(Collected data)

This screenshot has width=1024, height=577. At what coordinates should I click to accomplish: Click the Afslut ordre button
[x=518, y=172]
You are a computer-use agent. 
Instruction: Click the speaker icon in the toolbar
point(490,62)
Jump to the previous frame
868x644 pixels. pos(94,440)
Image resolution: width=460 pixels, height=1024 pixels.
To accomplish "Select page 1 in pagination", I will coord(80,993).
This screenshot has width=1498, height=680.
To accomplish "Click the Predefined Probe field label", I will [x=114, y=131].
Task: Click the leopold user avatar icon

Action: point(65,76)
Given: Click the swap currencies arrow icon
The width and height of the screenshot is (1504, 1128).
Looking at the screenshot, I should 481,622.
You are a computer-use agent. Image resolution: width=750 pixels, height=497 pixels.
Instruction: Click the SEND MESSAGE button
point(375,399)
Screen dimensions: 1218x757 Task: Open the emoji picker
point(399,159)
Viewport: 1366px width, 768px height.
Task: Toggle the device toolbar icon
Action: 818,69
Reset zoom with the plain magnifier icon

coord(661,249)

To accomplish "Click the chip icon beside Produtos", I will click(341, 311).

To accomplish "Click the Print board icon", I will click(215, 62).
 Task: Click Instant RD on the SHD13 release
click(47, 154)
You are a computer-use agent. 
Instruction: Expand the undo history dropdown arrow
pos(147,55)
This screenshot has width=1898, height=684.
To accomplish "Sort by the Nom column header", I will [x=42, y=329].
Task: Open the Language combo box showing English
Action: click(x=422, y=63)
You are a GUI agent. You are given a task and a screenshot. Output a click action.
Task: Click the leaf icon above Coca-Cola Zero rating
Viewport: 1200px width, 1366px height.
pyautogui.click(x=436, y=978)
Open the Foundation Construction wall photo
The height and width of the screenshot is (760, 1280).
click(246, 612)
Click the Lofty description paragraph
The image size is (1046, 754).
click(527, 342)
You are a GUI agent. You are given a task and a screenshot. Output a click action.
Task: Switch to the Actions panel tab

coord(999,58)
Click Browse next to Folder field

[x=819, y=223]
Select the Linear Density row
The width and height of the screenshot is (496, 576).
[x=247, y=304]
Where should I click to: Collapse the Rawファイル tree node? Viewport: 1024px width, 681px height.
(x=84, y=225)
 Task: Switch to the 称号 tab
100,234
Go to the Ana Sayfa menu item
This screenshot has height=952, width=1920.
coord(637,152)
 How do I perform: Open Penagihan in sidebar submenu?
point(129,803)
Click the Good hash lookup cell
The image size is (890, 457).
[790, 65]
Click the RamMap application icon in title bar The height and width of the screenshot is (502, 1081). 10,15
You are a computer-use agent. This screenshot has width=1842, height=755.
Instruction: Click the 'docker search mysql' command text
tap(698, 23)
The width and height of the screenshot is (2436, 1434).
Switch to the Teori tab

Task goal – Exactly as they appear above, transcribe the records in full.

Solution below –
This screenshot has width=1024, height=577. At what coordinates should I click to accomplish: Click the Afslut ordre button
[x=518, y=172]
You are a computer-use agent. 
Instruction: Click the speaker icon in the toolbar
point(490,62)
Jump to the previous frame
868x644 pixels. pos(94,440)
Image resolution: width=460 pixels, height=1024 pixels.
To accomplish "Select page 1 in pagination", I will coord(80,993).
This screenshot has width=1498, height=680.
To accomplish "Click the Predefined Probe field label", I will [x=114, y=131].
Task: Click the leopold user avatar icon

Action: point(65,76)
Given: Click the swap currencies arrow icon
The width and height of the screenshot is (1504, 1128).
Looking at the screenshot, I should 481,622.
You are a computer-use agent. Image resolution: width=750 pixels, height=497 pixels.
Instruction: Click the SEND MESSAGE button
point(375,399)
Screen dimensions: 1218x757 Task: Open the emoji picker
point(399,159)
Viewport: 1366px width, 768px height.
Task: Toggle the device toolbar icon
Action: 818,69
Reset zoom with the plain magnifier icon

coord(661,249)

To accomplish "Click the chip icon beside Produtos", I will click(341, 311).

To accomplish "Click the Print board icon", I will click(215, 62).
 Task: Click Instant RD on the SHD13 release
click(47, 154)
You are a computer-use agent. 
Instruction: Expand the undo history dropdown arrow
pos(147,55)
This screenshot has width=1898, height=684.
To accomplish "Sort by the Nom column header", I will [x=42, y=329].
Task: Open the Language combo box showing English
Action: click(x=422, y=63)
You are a GUI agent. You are given a task and a screenshot. Output a click action.
Task: Click the leaf icon above Coca-Cola Zero rating
Viewport: 1200px width, 1366px height.
pyautogui.click(x=436, y=978)
Open the Foundation Construction wall photo
The height and width of the screenshot is (760, 1280).
click(246, 612)
Click the Lofty description paragraph
The image size is (1046, 754).
click(527, 342)
You are a GUI agent. You are given a task and a screenshot. Output a click action.
Task: Switch to the Actions panel tab

coord(999,58)
Click Browse next to Folder field

[x=819, y=223]
Select the Linear Density row
The width and height of the screenshot is (496, 576).
[x=247, y=304]
Where should I click to: Collapse the Rawファイル tree node? Viewport: 1024px width, 681px height.
(x=84, y=225)
 Task: Switch to the 称号 tab
100,234
Go to the Ana Sayfa menu item
This screenshot has height=952, width=1920.
coord(637,152)
 How do I perform: Open Penagihan in sidebar submenu?
point(129,803)
Click the Good hash lookup cell
The image size is (890, 457).
[790, 65]
Click the RamMap application icon in title bar The height and width of the screenshot is (502, 1081). 10,15
You are a computer-use agent. This screenshot has width=1842, height=755.
Instruction: Click the 'docker search mysql' command text
tap(698, 23)
The width and height of the screenshot is (2436, 1434).
Switch to the Teori tab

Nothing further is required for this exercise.